Kubernetes Concepts

Container

A container is a lightweight, portable, OS-level virtualization technology that utilizes namespaces to isolate various software execution environments. Containers come with their runtime environments encapsulated within images, making them easily deployable anywhere.

Due to the small size and rapid startup of containers, each container image can contain a single application—this one-to-one application-to-image relationship brings many benefits. Containers do not require binding to any external infrastructure since each application is self-contained, with no outside dependencies needed. This effectively solves the consistency problems from development all the way to production.

Containers are also more transparent than virtual machines, aiding in their monitoring and management. Notably, the container life cycle is managed by the infrastructure, as opposed to being concealed within the container by a process manager. Lastly, managing container deployments is essentially managing application deployments.

Other advantages of containers include:

  • Agile application creation and deployment: Container images are easier and more efficient to work with compared to virtual machine images.

  • Continuous development, integration, and deployment: Provide reliable and frequent container image build and deployment with quick and easy rollbacks (because images are immutable).

  • Dev and Ops separation of concerns: Create container images at build/release time, thus decoupling applications from infrastructure.

  • Environment consistency across development, testing, and production: Runs the same on a laptop as it does in the cloud.

  • Observability: Not only surface OS-level information and metrics but also application health and other metrics.

  • Portability across clouds and OS distributions: Run on Ubuntu, RHEL, CoreOS, on-prem, Google Kubernetes Engine, and anywhere else.

  • Application-centric management: Elevate from deploying OSes on hardware to running applications on an OS.

  • Loosely coupled, distributed, elastic, liberate microservices architectures: Applications are broken into smaller, independent chunks and can be managed dynamically—not monolithic stacks running on one big single-purpose machine.

  • Resource isolation: Predictable application performance.

  • Resource utilization: High efficiency and density.

Pod

Kubernetes employs Pods to orchestrate containers, with each Pod capable of holding one or more closely related containers.

A Pod is a collection of containers that are tightly linked, sharing IPC and Network namespaces, and it is the basic unit that Kubernetes schedules. Containers within a Pod share network and file systems, which allows them to carry out service tasks through a simple and efficient method of inter-process communication and file sharing.

In Kubernetes, all objects are defined using manifest files (yaml or json). For example, a simple nginx service can be defined in an nginx.yaml file containing a container with the nginx image:

apiVersion: v1
kind: Pod
metadata:
  name: nginx
  labels:
    app: nginx
spec:
  containers:
  - name: nginx
    image: nginx
    ports:
    - containerPort: 80

Node

A Node is the actual host where Pods run and can be either a physical or a virtual machine. To manage Pods, each Node has to run at least a container runtime such as docker or rkt, kubelet, and kube-proxy services.

Namespace

A Namespace is an abstract collection of a set of resources and objects, such as for separating internal system objects into different project or user groups. Common entities like pods, services, replication controllers, and deployments belong to a namespace (default is default), whereas nodes and persistentVolumes do not belong to any namespace.

Service

A Service is an abstraction that provides load balancing and service discovery for applications, using labels. A list of Pod IPs and ports matching the labels form the endpoints, which kube-proxy manages to load-balance across these endpoints.

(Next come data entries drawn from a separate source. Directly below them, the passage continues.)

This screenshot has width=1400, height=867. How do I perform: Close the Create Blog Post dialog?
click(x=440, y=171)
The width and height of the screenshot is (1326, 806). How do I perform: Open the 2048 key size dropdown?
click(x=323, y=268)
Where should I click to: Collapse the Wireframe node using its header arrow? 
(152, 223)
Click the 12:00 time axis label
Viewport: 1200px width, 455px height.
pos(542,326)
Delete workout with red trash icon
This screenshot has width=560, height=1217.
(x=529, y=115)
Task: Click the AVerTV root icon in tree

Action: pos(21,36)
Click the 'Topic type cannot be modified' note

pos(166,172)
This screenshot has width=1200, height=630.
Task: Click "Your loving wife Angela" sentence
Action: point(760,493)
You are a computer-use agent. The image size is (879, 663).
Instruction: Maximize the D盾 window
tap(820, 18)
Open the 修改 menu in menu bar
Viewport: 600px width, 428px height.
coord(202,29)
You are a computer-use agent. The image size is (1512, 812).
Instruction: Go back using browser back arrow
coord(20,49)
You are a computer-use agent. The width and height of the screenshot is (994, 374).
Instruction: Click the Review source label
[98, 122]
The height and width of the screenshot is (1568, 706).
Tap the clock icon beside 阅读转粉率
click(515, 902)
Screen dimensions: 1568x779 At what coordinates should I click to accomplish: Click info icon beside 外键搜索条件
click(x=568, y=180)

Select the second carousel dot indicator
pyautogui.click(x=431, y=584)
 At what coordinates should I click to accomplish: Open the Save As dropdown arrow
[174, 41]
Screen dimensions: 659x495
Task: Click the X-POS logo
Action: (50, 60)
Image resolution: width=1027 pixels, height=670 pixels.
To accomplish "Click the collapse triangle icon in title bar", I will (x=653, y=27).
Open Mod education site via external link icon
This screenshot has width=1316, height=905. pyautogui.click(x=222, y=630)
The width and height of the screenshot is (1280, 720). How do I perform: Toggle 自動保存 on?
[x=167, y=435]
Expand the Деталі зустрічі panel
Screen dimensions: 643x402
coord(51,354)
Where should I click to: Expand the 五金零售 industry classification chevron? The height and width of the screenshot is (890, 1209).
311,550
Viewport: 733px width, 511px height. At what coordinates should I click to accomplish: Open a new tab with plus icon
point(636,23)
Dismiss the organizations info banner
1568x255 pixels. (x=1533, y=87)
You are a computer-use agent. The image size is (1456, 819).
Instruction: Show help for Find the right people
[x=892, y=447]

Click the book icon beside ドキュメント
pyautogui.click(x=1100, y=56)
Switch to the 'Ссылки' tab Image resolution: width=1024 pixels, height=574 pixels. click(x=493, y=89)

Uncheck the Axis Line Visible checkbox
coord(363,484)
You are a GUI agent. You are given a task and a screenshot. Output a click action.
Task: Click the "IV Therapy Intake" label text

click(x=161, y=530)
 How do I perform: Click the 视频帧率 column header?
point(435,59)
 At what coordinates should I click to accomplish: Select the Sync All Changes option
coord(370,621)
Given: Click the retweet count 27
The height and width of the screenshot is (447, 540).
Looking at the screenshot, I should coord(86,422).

Each Service is automatically assigned a cluster IP (a virtual address accessible only within the cluster) and DNS name. Other containers can access the service using this address or DNS name, without needing to be aware of the backend containers running it.

apiVersion: v1
kind: Service
metadata:
  name: nginx
spec:
  ports:
  - port: 8078 # the port that this service should serve on
    name: http
    # the container on each pod to connect to, can be a name
    # (e.g. 'www') or a number (e.g. 80)
    targetPort: 80
    protocol: TCP
  selector:
    app: nginx

Label

Labels are tags that identify Kubernetes objects, attached to objects in a key/value format (where key length cannot exceed 63 bytes, and value can be empty or a string not exceeding 253 bytes).

Labels do not denote uniqueness and are often used by many objects (like Pods) to signify a particular application.

Once labels are defined, other objects may use a Label Selector to select a set of objects with the same label (for example, ReplicaSets and Services use labels to select a set of Pods). Label Selector supports the following types:

  • Equality, like app=nginx and env!=production

  • Set-based, like env in (production, qa)

  • Multiple labels (which are ANDed together), like app=nginx,env=test

Annotations

Annotations are notes attached to objects in a key/value manner. Unlike labels, which are used to identify and select objects, annotations store additional information that assists with application deployment, security strategies, and scheduling policies, among others. For instance, deployments use annotations to keep track of the state of rolling updates.